**WORK ITEM:**
Only the lines running from the one with "430.235.2100 (210, 75)" to the end of the listing should be returned, each exactly as it appears, with both ends kept.

-------------------------

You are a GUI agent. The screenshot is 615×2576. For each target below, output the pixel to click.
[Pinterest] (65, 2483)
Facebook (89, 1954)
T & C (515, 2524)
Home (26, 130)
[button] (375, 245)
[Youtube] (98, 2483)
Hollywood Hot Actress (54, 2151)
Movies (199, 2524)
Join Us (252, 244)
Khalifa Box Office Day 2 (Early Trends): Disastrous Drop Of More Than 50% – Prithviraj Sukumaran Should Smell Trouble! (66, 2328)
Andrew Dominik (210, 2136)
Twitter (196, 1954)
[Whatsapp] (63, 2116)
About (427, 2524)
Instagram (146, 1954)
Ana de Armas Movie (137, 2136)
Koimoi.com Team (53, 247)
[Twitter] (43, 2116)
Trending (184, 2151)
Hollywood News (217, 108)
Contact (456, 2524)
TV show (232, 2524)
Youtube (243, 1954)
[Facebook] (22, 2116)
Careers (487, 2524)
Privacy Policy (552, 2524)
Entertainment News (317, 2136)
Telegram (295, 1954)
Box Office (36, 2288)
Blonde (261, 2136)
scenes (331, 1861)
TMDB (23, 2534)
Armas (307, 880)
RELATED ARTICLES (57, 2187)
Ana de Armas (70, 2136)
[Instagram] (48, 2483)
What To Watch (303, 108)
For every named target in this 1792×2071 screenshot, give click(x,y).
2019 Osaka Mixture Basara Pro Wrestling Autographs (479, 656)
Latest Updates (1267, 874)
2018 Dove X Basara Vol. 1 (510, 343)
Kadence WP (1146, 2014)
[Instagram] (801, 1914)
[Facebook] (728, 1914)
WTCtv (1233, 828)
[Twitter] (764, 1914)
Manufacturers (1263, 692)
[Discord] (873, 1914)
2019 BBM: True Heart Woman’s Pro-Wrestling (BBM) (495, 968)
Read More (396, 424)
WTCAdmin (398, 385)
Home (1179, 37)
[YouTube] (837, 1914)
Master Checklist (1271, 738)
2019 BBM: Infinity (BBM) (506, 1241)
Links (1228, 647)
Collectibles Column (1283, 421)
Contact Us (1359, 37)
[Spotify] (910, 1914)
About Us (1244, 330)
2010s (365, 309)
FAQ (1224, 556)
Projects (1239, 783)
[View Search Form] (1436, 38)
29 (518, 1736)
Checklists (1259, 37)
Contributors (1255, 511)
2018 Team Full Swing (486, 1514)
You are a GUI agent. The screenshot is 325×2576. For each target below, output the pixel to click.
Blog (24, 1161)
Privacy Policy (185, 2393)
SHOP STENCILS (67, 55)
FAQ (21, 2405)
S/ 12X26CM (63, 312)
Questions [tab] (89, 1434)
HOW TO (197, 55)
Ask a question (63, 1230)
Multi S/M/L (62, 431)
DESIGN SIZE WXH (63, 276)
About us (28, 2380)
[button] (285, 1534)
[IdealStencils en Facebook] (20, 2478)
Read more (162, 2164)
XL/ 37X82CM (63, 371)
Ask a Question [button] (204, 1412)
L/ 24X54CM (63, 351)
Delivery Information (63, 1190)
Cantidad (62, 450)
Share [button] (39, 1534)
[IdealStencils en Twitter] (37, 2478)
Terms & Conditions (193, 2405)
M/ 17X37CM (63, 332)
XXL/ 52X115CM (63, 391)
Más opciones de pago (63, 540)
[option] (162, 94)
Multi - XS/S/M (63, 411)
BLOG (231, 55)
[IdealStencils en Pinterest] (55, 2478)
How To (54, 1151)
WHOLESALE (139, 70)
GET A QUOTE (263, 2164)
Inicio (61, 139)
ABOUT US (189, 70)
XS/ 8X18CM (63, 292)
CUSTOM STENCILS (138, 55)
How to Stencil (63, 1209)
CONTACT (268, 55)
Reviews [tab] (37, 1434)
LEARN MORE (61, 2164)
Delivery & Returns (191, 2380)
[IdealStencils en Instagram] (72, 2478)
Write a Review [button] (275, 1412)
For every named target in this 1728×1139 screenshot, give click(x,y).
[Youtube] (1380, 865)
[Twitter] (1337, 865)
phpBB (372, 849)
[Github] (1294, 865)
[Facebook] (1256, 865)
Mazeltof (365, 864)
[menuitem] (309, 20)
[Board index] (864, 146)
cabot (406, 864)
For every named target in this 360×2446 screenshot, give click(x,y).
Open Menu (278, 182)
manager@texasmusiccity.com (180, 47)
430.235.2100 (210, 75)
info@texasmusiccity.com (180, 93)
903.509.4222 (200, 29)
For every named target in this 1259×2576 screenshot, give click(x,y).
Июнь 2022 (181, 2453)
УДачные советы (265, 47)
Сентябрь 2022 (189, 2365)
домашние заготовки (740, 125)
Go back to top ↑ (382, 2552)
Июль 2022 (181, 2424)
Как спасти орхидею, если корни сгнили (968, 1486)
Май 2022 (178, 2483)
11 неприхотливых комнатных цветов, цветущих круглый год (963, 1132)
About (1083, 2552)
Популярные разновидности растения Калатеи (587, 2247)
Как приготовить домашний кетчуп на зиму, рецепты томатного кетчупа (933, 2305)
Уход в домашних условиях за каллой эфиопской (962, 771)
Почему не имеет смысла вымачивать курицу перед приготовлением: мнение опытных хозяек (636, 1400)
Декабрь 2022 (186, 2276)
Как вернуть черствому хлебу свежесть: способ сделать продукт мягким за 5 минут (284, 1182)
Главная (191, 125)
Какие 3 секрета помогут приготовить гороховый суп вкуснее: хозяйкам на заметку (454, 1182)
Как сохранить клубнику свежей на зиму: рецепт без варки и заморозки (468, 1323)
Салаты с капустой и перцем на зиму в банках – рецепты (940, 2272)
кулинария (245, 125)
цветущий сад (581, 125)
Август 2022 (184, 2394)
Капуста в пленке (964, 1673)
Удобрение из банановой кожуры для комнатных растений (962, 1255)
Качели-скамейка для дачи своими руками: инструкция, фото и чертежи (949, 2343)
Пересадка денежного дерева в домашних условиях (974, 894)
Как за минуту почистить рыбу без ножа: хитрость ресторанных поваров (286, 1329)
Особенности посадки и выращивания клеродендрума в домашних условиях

-------------------------

**EXERCISE RESULT:**
430.235.2100 (210, 75)
info@texasmusiccity.com (180, 93)
903.509.4222 (200, 29)
For every named target in this 1259×2576 screenshot, give click(x,y).
Июнь 2022 (181, 2453)
УДачные советы (265, 47)
Сентябрь 2022 (189, 2365)
домашние заготовки (740, 125)
Go back to top ↑ (382, 2552)
Июль 2022 (181, 2424)
Как спасти орхидею, если корни сгнили (968, 1486)
Май 2022 (178, 2483)
11 неприхотливых комнатных цветов, цветущих круглый год (963, 1132)
About (1083, 2552)
Популярные разновидности растения Калатеи (587, 2247)
Как приготовить домашний кетчуп на зиму, рецепты томатного кетчупа (933, 2305)
Уход в домашних условиях за каллой эфиопской (962, 771)
Почему не имеет смысла вымачивать курицу перед приготовлением: мнение опытных хозяек (636, 1400)
Декабрь 2022 (186, 2276)
Как вернуть черствому хлебу свежесть: способ сделать продукт мягким за 5 минут (284, 1182)
Главная (191, 125)
Какие 3 секрета помогут приготовить гороховый суп вкуснее: хозяйкам на заметку (454, 1182)
Как сохранить клубнику свежей на зиму: рецепт без варки и заморозки (468, 1323)
Салаты с капустой и перцем на зиму в банках – рецепты (940, 2272)
кулинария (245, 125)
цветущий сад (581, 125)
Август 2022 (184, 2394)
Капуста в пленке (964, 1673)
Удобрение из банановой кожуры для комнатных растений (962, 1255)
Качели-скамейка для дачи своими руками: инструкция, фото и чертежи (949, 2343)
Пересадка денежного дерева в домашних условиях (974, 894)
Как за минуту почистить рыбу без ножа: хитрость ресторанных поваров (286, 1329)
Особенности посадки и выращивания клеродендрума в домашних условиях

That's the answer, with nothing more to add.